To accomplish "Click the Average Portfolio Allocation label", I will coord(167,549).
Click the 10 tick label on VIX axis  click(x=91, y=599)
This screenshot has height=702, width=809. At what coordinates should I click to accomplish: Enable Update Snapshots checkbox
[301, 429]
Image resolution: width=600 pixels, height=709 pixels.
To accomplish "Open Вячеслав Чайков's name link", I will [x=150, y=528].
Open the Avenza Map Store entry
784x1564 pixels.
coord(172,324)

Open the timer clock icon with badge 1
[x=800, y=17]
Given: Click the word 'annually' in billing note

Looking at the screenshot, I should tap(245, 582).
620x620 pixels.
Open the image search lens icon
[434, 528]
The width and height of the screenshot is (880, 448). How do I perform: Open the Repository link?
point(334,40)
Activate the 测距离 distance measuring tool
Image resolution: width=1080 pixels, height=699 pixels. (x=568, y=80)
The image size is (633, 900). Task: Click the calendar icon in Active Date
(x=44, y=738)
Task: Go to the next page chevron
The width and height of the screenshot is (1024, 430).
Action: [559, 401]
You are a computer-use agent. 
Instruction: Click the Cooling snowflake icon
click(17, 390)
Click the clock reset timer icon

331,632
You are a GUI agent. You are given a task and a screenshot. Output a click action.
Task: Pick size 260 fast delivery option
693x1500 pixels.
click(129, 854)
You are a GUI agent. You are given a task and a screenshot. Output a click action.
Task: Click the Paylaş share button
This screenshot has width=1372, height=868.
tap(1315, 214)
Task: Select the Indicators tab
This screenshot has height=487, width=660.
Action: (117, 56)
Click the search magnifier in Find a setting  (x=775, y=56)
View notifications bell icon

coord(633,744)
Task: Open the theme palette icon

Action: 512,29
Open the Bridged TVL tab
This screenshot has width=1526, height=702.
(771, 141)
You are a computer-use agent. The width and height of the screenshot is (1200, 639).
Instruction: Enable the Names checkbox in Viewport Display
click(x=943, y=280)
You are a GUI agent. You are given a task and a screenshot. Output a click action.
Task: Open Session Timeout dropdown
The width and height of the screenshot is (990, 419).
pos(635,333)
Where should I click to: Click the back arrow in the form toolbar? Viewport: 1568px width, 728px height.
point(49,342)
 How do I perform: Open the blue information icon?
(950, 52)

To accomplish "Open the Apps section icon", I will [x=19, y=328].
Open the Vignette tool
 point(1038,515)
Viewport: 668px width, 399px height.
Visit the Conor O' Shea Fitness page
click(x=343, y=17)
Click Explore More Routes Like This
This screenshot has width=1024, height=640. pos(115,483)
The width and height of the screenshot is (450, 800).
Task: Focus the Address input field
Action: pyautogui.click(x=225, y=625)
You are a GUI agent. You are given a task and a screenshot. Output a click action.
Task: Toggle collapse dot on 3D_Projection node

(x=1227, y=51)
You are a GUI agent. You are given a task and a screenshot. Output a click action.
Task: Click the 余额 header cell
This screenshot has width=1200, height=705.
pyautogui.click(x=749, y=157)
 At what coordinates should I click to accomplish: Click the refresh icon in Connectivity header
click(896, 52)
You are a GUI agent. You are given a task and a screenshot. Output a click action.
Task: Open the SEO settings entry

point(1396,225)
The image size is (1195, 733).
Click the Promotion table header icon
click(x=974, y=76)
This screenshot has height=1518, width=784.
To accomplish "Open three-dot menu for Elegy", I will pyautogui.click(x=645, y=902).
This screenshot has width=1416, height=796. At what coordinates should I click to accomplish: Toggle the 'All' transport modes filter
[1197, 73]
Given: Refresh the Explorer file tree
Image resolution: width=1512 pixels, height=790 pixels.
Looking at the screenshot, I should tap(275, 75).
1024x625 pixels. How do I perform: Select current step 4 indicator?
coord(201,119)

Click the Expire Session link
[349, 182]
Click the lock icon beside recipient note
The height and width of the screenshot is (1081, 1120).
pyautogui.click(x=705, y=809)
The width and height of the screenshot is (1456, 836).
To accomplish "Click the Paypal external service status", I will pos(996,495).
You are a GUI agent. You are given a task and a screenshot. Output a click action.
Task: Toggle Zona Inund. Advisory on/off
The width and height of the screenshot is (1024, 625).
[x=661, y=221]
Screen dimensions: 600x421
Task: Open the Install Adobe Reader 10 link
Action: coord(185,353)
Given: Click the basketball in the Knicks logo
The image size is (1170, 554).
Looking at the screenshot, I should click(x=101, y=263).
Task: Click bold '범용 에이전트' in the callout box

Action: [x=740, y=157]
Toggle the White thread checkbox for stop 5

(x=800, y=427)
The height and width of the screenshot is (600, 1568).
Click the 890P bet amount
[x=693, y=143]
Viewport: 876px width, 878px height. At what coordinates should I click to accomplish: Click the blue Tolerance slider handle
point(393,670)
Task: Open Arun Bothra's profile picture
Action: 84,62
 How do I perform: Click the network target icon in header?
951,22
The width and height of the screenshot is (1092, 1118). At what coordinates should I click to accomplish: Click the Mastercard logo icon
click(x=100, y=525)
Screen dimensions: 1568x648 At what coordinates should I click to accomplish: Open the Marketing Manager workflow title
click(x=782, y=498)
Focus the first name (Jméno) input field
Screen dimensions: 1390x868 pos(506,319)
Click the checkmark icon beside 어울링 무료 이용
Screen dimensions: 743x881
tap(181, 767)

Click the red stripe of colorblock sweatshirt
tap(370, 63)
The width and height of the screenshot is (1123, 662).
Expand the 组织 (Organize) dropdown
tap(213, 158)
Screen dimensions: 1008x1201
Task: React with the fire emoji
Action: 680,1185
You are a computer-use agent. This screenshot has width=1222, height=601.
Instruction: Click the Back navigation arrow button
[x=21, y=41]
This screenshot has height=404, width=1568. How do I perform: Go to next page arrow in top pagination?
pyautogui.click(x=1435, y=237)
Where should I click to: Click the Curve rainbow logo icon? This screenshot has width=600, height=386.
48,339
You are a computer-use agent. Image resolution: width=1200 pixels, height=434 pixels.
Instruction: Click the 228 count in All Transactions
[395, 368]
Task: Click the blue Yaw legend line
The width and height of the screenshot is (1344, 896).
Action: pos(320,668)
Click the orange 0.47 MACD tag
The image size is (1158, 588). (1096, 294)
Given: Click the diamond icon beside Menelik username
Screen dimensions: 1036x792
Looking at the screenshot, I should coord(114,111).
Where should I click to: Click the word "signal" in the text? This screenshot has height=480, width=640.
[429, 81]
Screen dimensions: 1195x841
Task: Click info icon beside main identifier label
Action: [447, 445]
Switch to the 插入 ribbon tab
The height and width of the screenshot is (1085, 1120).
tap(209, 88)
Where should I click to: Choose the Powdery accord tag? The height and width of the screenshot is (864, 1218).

════

Transcribe the data above verbatim.

> Answer to the problem
To accomplish "Click the Average Portfolio Allocation label", I will coord(167,549).
Click the 10 tick label on VIX axis  click(x=91, y=599)
This screenshot has height=702, width=809. At what coordinates should I click to accomplish: Enable Update Snapshots checkbox
[301, 429]
Image resolution: width=600 pixels, height=709 pixels.
To accomplish "Open Вячеслав Чайков's name link", I will [x=150, y=528].
Open the Avenza Map Store entry
784x1564 pixels.
coord(172,324)

Open the timer clock icon with badge 1
[x=800, y=17]
Given: Click the word 'annually' in billing note

Looking at the screenshot, I should tap(245, 582).
620x620 pixels.
Open the image search lens icon
[434, 528]
The width and height of the screenshot is (880, 448). How do I perform: Open the Repository link?
point(334,40)
Activate the 测距离 distance measuring tool
Image resolution: width=1080 pixels, height=699 pixels. (x=568, y=80)
The image size is (633, 900). Task: Click the calendar icon in Active Date
(x=44, y=738)
Task: Go to the next page chevron
The width and height of the screenshot is (1024, 430).
Action: [559, 401]
You are a computer-use agent. 
Instruction: Click the Cooling snowflake icon
click(17, 390)
Click the clock reset timer icon

331,632
You are a GUI agent. You are given a task and a screenshot. Output a click action.
Task: Pick size 260 fast delivery option
693x1500 pixels.
click(129, 854)
You are a GUI agent. You are given a task and a screenshot. Output a click action.
Task: Click the Paylaş share button
This screenshot has width=1372, height=868.
tap(1315, 214)
Task: Select the Indicators tab
This screenshot has height=487, width=660.
Action: (117, 56)
Click the search magnifier in Find a setting  (x=775, y=56)
View notifications bell icon

coord(633,744)
Task: Open the theme palette icon

Action: 512,29
Open the Bridged TVL tab
This screenshot has width=1526, height=702.
(771, 141)
You are a computer-use agent. The width and height of the screenshot is (1200, 639).
Instruction: Enable the Names checkbox in Viewport Display
click(x=943, y=280)
You are a GUI agent. You are given a task and a screenshot. Output a click action.
Task: Open Session Timeout dropdown
The width and height of the screenshot is (990, 419).
pos(635,333)
Where should I click to: Click the back arrow in the form toolbar? Viewport: 1568px width, 728px height.
point(49,342)
 How do I perform: Open the blue information icon?
(950, 52)

To accomplish "Open the Apps section icon", I will [x=19, y=328].
Open the Vignette tool
 point(1038,515)
Viewport: 668px width, 399px height.
Visit the Conor O' Shea Fitness page
click(x=343, y=17)
Click Explore More Routes Like This
This screenshot has width=1024, height=640. pos(115,483)
The width and height of the screenshot is (450, 800).
Task: Focus the Address input field
Action: pyautogui.click(x=225, y=625)
You are a GUI agent. You are given a task and a screenshot. Output a click action.
Task: Toggle collapse dot on 3D_Projection node

(x=1227, y=51)
You are a GUI agent. You are given a task and a screenshot. Output a click action.
Task: Click the 余额 header cell
This screenshot has width=1200, height=705.
pyautogui.click(x=749, y=157)
 At what coordinates should I click to accomplish: Click the refresh icon in Connectivity header
click(896, 52)
You are a GUI agent. You are given a task and a screenshot. Output a click action.
Task: Open the SEO settings entry

point(1396,225)
The image size is (1195, 733).
Click the Promotion table header icon
click(x=974, y=76)
This screenshot has height=1518, width=784.
To accomplish "Open three-dot menu for Elegy", I will pyautogui.click(x=645, y=902).
This screenshot has width=1416, height=796. At what coordinates should I click to accomplish: Toggle the 'All' transport modes filter
[1197, 73]
Given: Refresh the Explorer file tree
Image resolution: width=1512 pixels, height=790 pixels.
Looking at the screenshot, I should tap(275, 75).
1024x625 pixels. How do I perform: Select current step 4 indicator?
coord(201,119)

Click the Expire Session link
[349, 182]
Click the lock icon beside recipient note
The height and width of the screenshot is (1081, 1120).
pyautogui.click(x=705, y=809)
The width and height of the screenshot is (1456, 836).
To accomplish "Click the Paypal external service status", I will pos(996,495).
You are a GUI agent. You are given a task and a screenshot. Output a click action.
Task: Toggle Zona Inund. Advisory on/off
The width and height of the screenshot is (1024, 625).
[x=661, y=221]
Screen dimensions: 600x421
Task: Open the Install Adobe Reader 10 link
Action: coord(185,353)
Given: Click the basketball in the Knicks logo
The image size is (1170, 554).
Looking at the screenshot, I should click(x=101, y=263).
Task: Click bold '범용 에이전트' in the callout box

Action: [x=740, y=157]
Toggle the White thread checkbox for stop 5

(x=800, y=427)
The height and width of the screenshot is (600, 1568).
Click the 890P bet amount
[x=693, y=143]
Viewport: 876px width, 878px height. At what coordinates should I click to accomplish: Click the blue Tolerance slider handle
point(393,670)
Task: Open Arun Bothra's profile picture
Action: 84,62
 How do I perform: Click the network target icon in header?
951,22
The width and height of the screenshot is (1092, 1118). At what coordinates should I click to accomplish: Click the Mastercard logo icon
click(x=100, y=525)
Screen dimensions: 1568x648 At what coordinates should I click to accomplish: Open the Marketing Manager workflow title
click(x=782, y=498)
Focus the first name (Jméno) input field
Screen dimensions: 1390x868 pos(506,319)
Click the checkmark icon beside 어울링 무료 이용
Screen dimensions: 743x881
tap(181, 767)

Click the red stripe of colorblock sweatshirt
tap(370, 63)
The width and height of the screenshot is (1123, 662).
Expand the 组织 (Organize) dropdown
tap(213, 158)
Screen dimensions: 1008x1201
Task: React with the fire emoji
Action: 680,1185
You are a computer-use agent. This screenshot has width=1222, height=601.
Instruction: Click the Back navigation arrow button
[x=21, y=41]
This screenshot has height=404, width=1568. How do I perform: Go to next page arrow in top pagination?
pyautogui.click(x=1435, y=237)
Where should I click to: Click the Curve rainbow logo icon? This screenshot has width=600, height=386.
48,339
You are a computer-use agent. Image resolution: width=1200 pixels, height=434 pixels.
Instruction: Click the 228 count in All Transactions
[395, 368]
Task: Click the blue Yaw legend line
The width and height of the screenshot is (1344, 896).
Action: pos(320,668)
Click the orange 0.47 MACD tag
The image size is (1158, 588). (1096, 294)
Given: Click the diamond icon beside Menelik username
Screen dimensions: 1036x792
Looking at the screenshot, I should coord(114,111).
Where should I click to: Click the word "signal" in the text? This screenshot has height=480, width=640.
[429, 81]
Screen dimensions: 1195x841
Task: Click info icon beside main identifier label
Action: [447, 445]
Switch to the 插入 ribbon tab
The height and width of the screenshot is (1085, 1120).
tap(209, 88)
Where should I click to: Choose the Powdery accord tag? The height and width of the screenshot is (864, 1218).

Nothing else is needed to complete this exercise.